# Task description:
Present the part of the data that opens with the line containing "Task: Switch to" and closes with the line containing "Viewport: 415px width, 277px" as a Markdown table with the columns Row and Line, numbering each line and skipping blank ones. Leave the pictures out.

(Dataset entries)
..............................
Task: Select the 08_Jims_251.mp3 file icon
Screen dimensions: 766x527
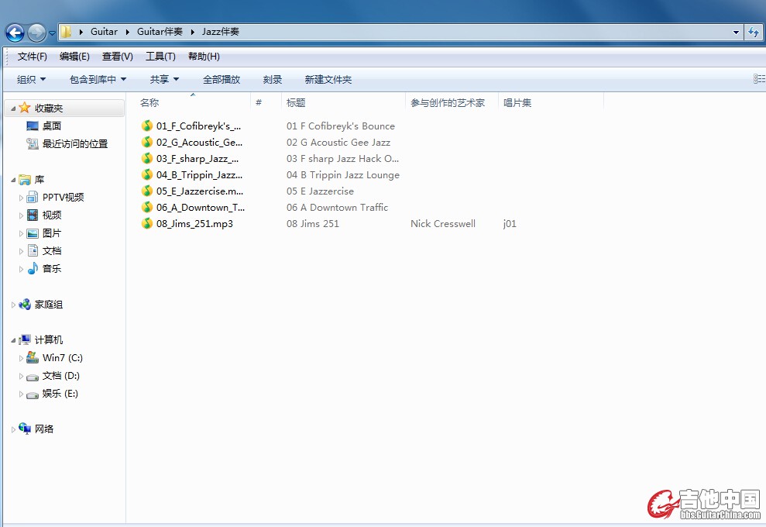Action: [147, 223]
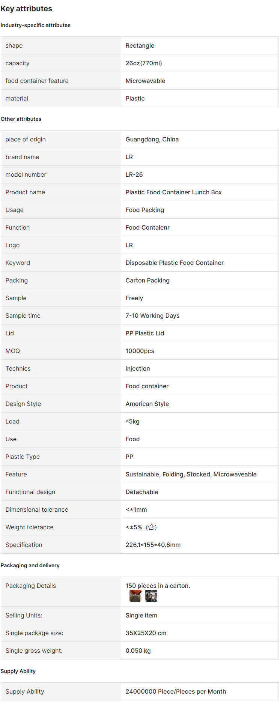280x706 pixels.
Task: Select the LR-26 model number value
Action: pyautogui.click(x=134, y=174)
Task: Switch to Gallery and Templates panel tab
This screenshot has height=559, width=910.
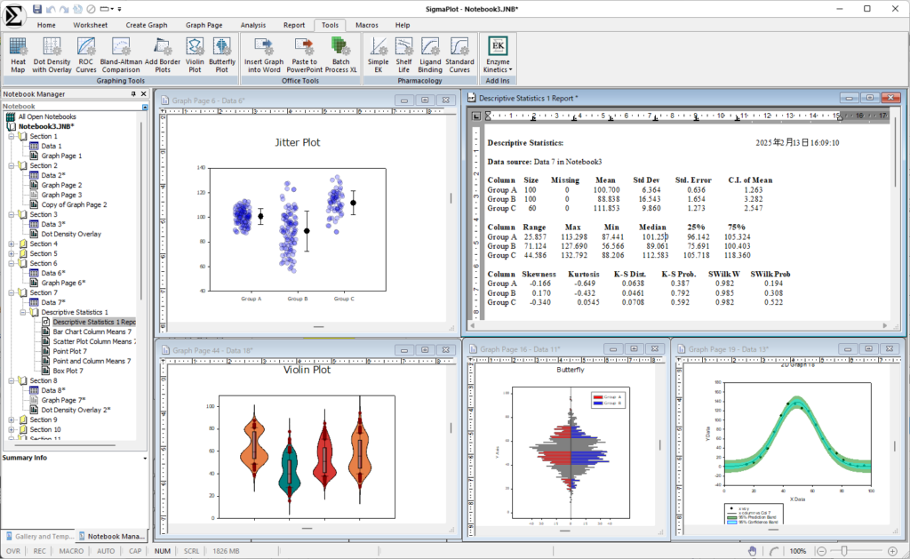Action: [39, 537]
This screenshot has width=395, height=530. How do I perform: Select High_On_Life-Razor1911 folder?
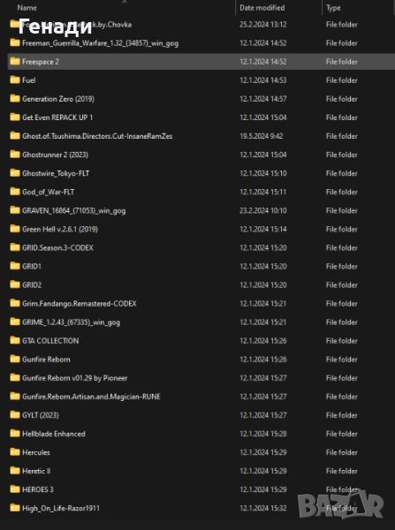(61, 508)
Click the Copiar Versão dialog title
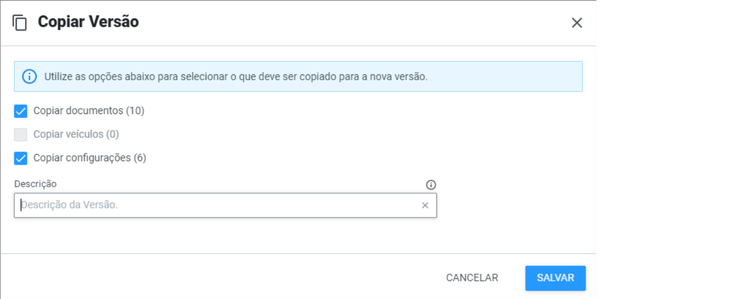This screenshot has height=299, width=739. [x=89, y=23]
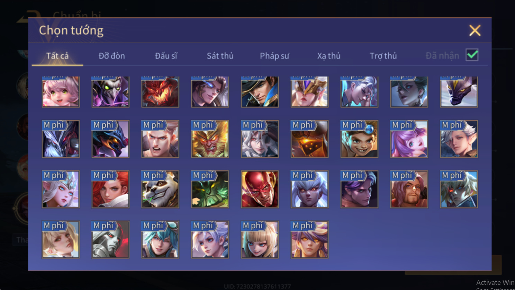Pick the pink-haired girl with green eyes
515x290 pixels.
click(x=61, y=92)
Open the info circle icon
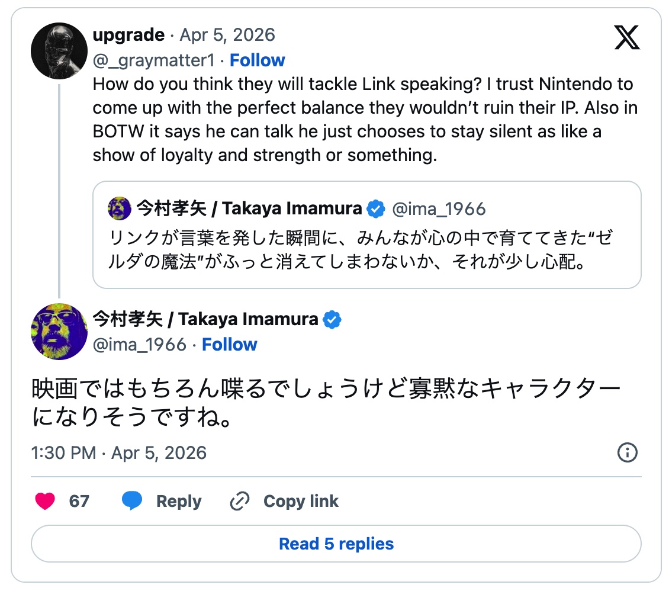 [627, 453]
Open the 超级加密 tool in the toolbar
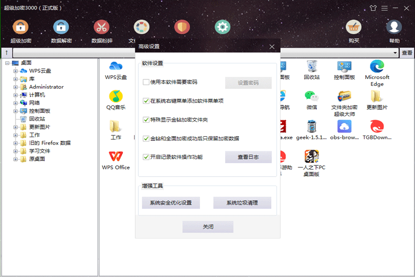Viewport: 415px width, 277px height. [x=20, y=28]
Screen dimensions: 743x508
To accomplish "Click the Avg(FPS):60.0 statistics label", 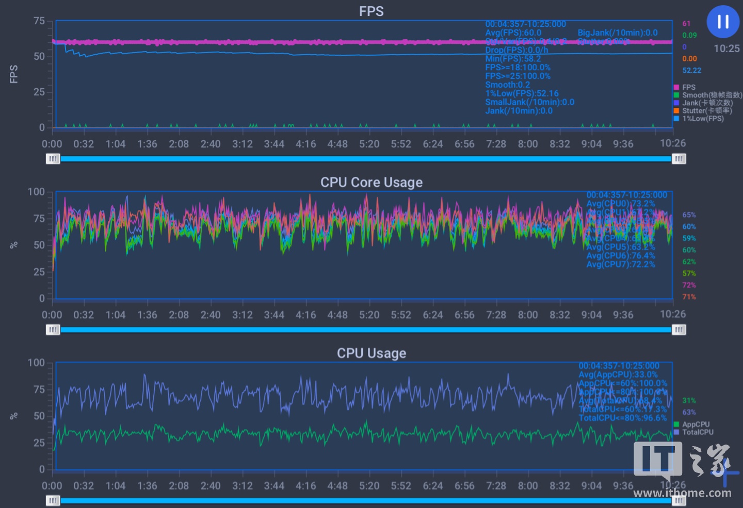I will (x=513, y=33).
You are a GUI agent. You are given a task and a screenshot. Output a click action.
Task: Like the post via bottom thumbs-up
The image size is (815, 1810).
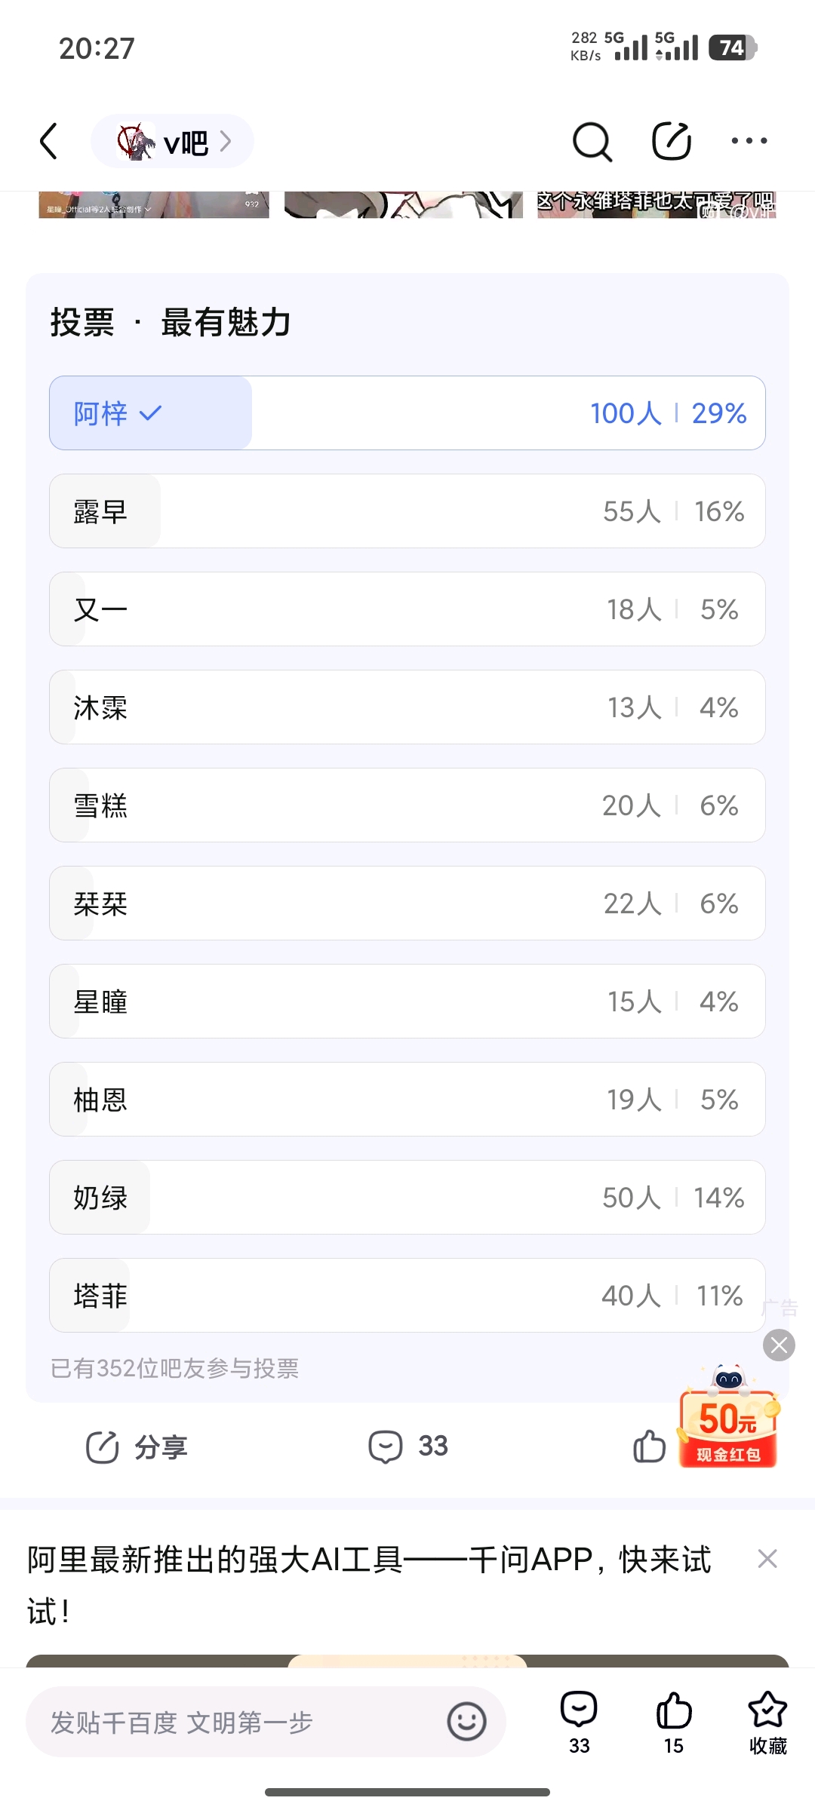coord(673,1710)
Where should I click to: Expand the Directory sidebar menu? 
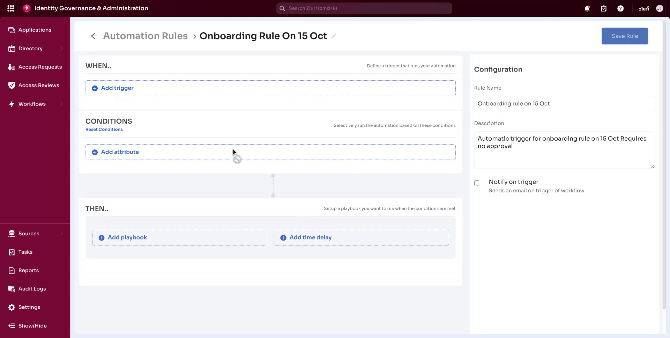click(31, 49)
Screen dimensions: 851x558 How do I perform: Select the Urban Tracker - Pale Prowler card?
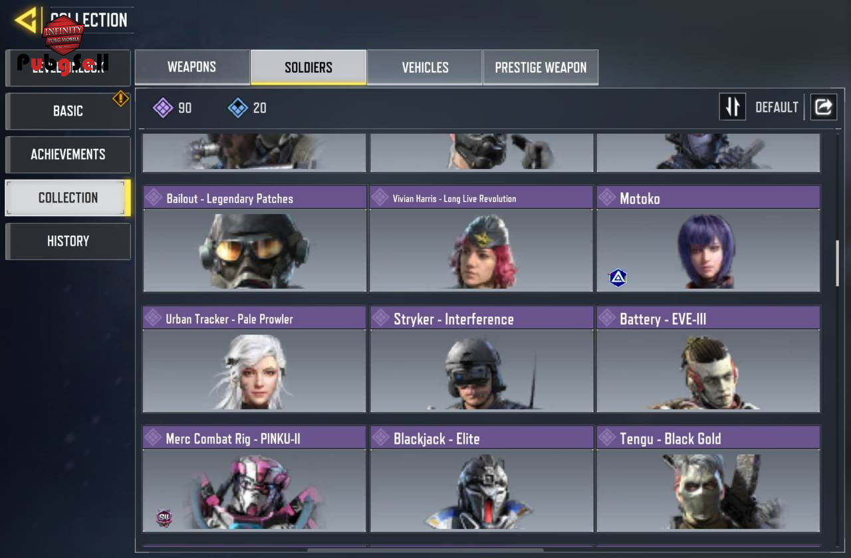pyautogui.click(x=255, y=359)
..............................
# Exercise output:
| Row | Line |
|---|---|
| 1 | Task: Switch to Gallery and Templates panel tab |
| 2 | This screenshot has height=559, width=910. |
| 3 | Action: [39, 537] |
| 4 | This screenshot has width=395, height=530. How do I perform: Select High_On_Life-Razor1911 folder? |
| 5 | (61, 508) |
| 6 | Click the Copiar Versão dialog title |
| 7 | This screenshot has height=299, width=739. [x=89, y=23] |
| 8 | Pick the pink-haired girl with green eyes |
| 9 | 515x290 pixels. |
| 10 | click(x=61, y=92) |
| 11 | Open the info circle icon |
| 12 |  [627, 453] |
| 13 | Open the 超级加密 tool in the toolbar |
| 14 | Viewport: 415px width, 277px height. [x=20, y=28] |